Day One
I've decided to make a loaf of 100% rye sourdough bread. I love the flavour of rye when it's part of a loaf, and besides, I think "pastrami on rye" sounds like a fine thing to eat. I'll try it with supermarket pastrami first, and make my own pastrami later...
The recipe is from James Morton's splendid book, "Brilliant Bread", which I have been using with enthusiasm, and varying degrees of success, since it came out. It starts with 400g of rye flour. I'm using Dove's Farm stoneground organic rye, which I bought in Tesco. If you can't find that make, find something suitably similar. The plastic bowl I use looks tatty, I admit. I realised the other day that I've been using it for over 35 years. I probably ought to get a new one. Also in the bowl, but difficult to see, are 10g of salt. I'm a bit surprised by the amount of salt in James's recipes, as he's a doctor, and I thought salt was one of the things that gives me high blood pressure. Normally, I halve the amount of salt in his recipes, but for this one, I'm trying to reduce the number of things that can go wrong!

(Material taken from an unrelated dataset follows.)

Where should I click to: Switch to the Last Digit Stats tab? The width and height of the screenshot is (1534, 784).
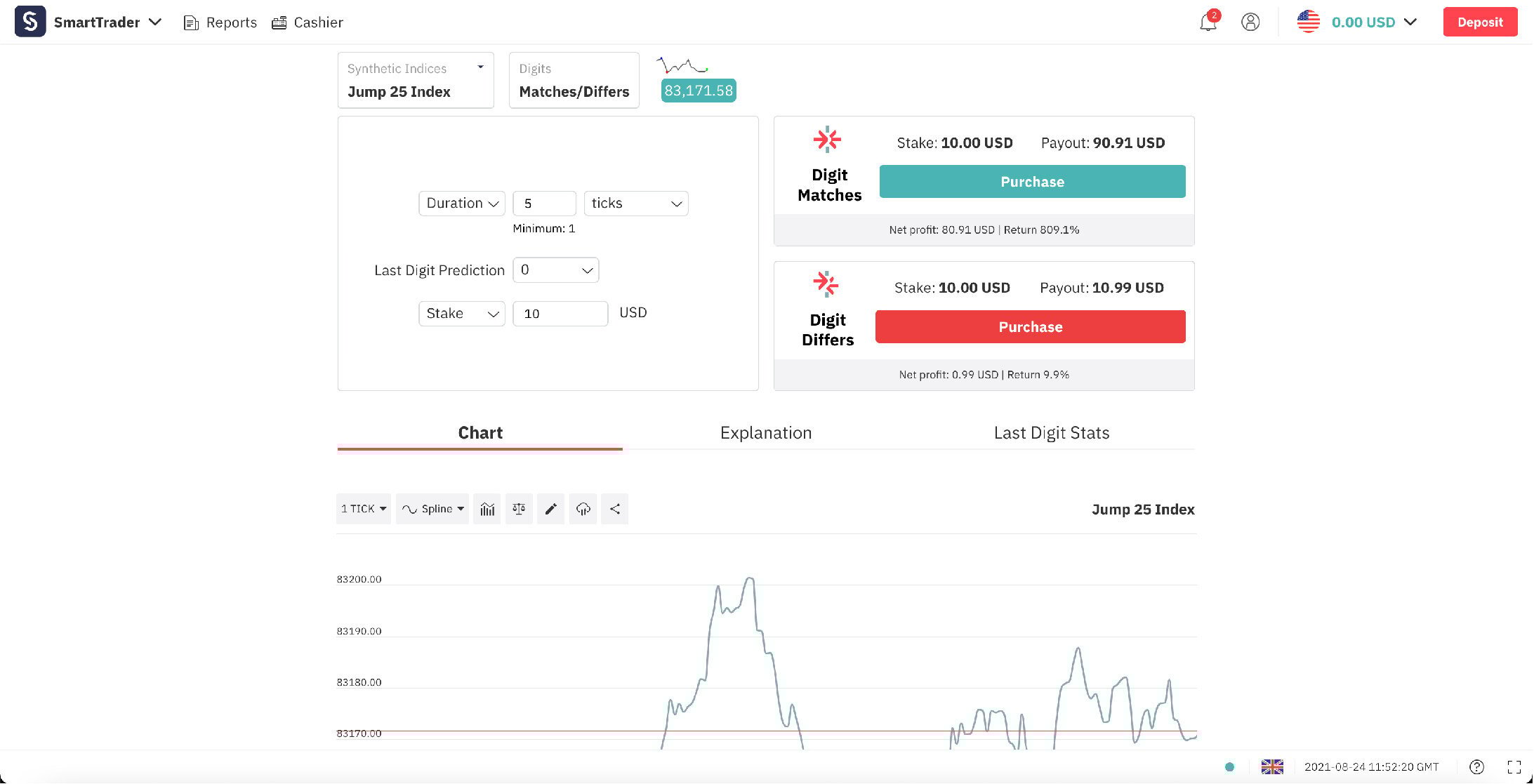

The next ingredients are 200g of rye sourdough starter, which you can see waiting in the jar, in the first picture, 40g of runny honey, and 300g of water. I'm using Greek honey, and Welsh water. Rye has very little gluten in it, which is why making bread from it is such a challenge. As a result, this dough has to be kneaded a lot, if the gluten is to develop properly. I used my little hand mixer for a full fifteen minutes, and followed that with a couple of minutes of stretching the dough with a scraper.

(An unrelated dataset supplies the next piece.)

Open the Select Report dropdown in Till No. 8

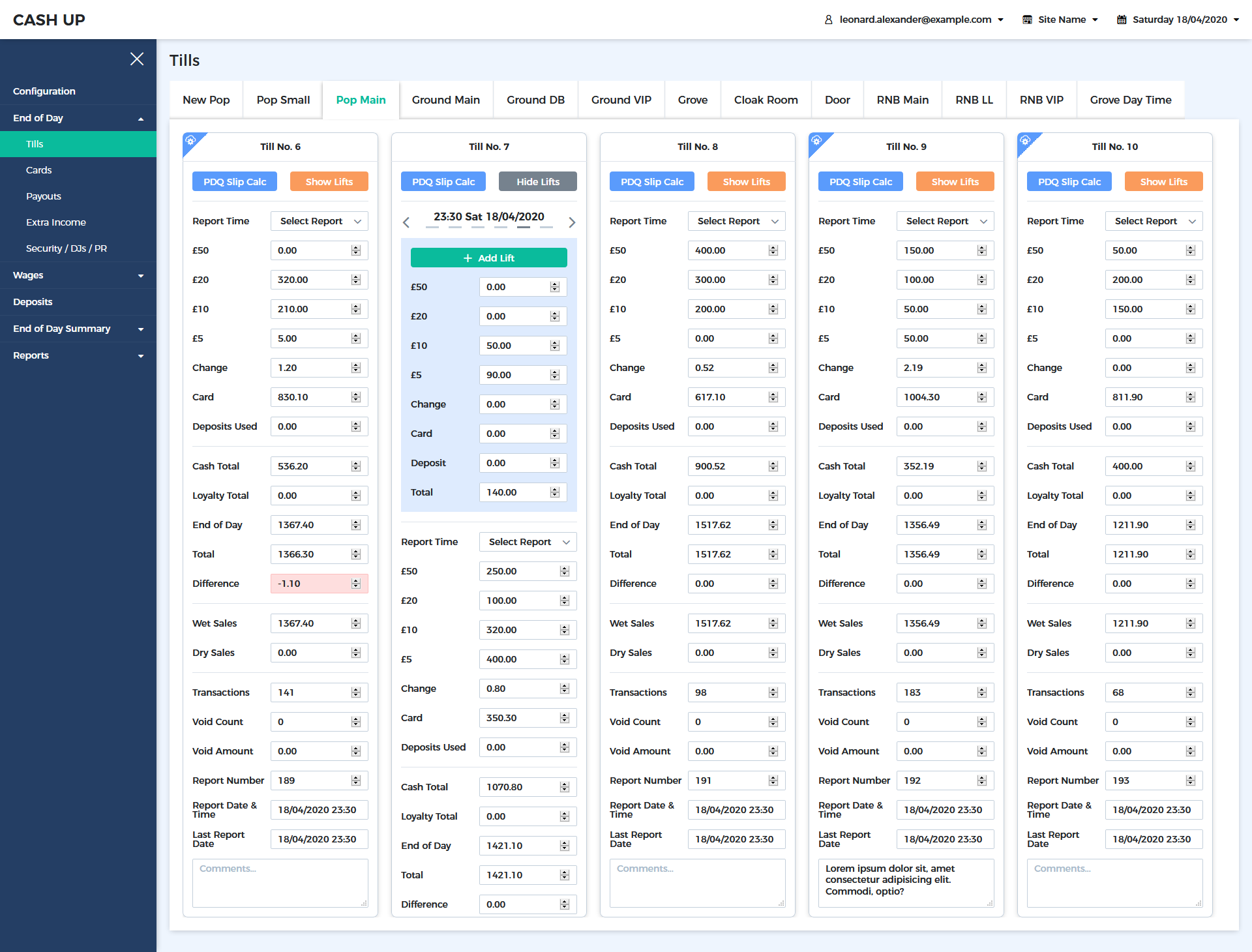[x=736, y=221]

It looks reasonable, I think, but it's visibly different from the stretchy dough that would result with wheat flour. At this point in the recipe, there are two choices. I can rest the dough for six hours at room temperature, and then continue with the bake, which looks as if it needs at least another six or seven hours, or I can rest it for three hours and then put it in the fridge overnight. The fridge wins.